そのとき安東というものが、願い出ていうには、自分はウマシマジ命の臣下であった
安日(あび)という者の末裔である。
安日王とナガスネヒコの兄弟は摂津国の胆駒岳に住んでいたが、神武帝が東征して大和に入った時放逐された。
先祖の安日(あび)は罪をえて、東国に蟄居したが、ついに今にいたるまで赦免がない
罪を赦してもらって命令して下されば、私は先鋒となって戦いますといった。
そこで阿倍河別命は安東を先鋒として戦わせた。
安東は大いに手柄をたてたのでその功績を賞して安倍姓をさずけ、更に将軍の号を与えた。
それが奥州安倍氏のはじまりである。
その安倍氏がのち安東氏と称するようになったのは、始祖である安東の名に因んだのである。

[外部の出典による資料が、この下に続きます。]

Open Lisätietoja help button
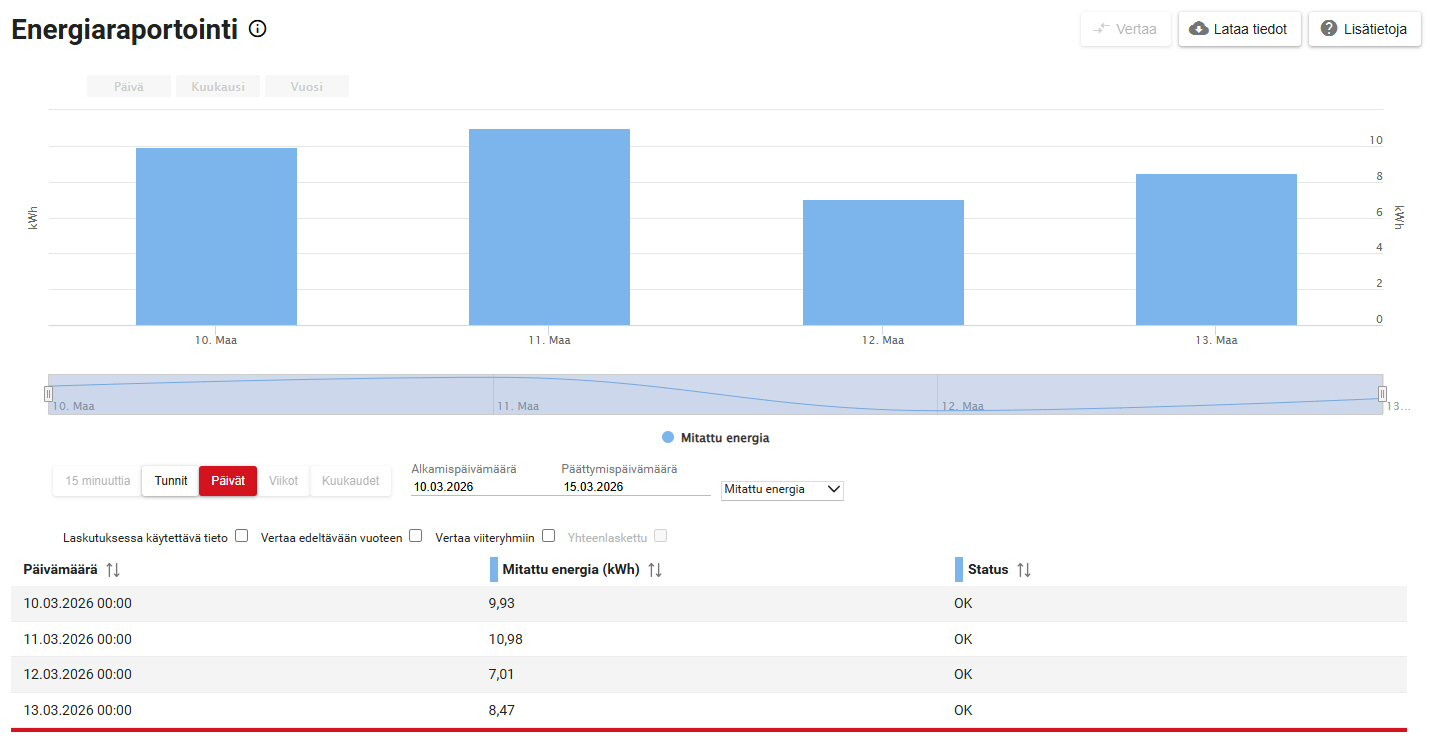1430x753 pixels. [1364, 29]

応神天皇の時、蝦夷が騒乱を起こしたので、安東の末裔が東征してしずめた。
そこで帝は、奥州日下将軍の名をさずけた、というのである。
だがナガスネヒコの兄の安日なる人物は記紀などの正史には一度も登場しないのである。
そこでそれが奥州で作られた伝説中の人物にすぎないことは明らかである。
安日なる人物を創作した根拠は奥州の安倍氏が勢威を誇っていた時代神武帝の軍隊と勇敢に戦った
ナガスネヒコの武勇にたいして同じ蝦夷族としての共感と誇りをおぼえたと共に
物部氏とナガスネヒコが連合していたという
かっての事実への親近感とナガスネヒコが蝦夷であったという伝承が古くから存在していたのであったろう。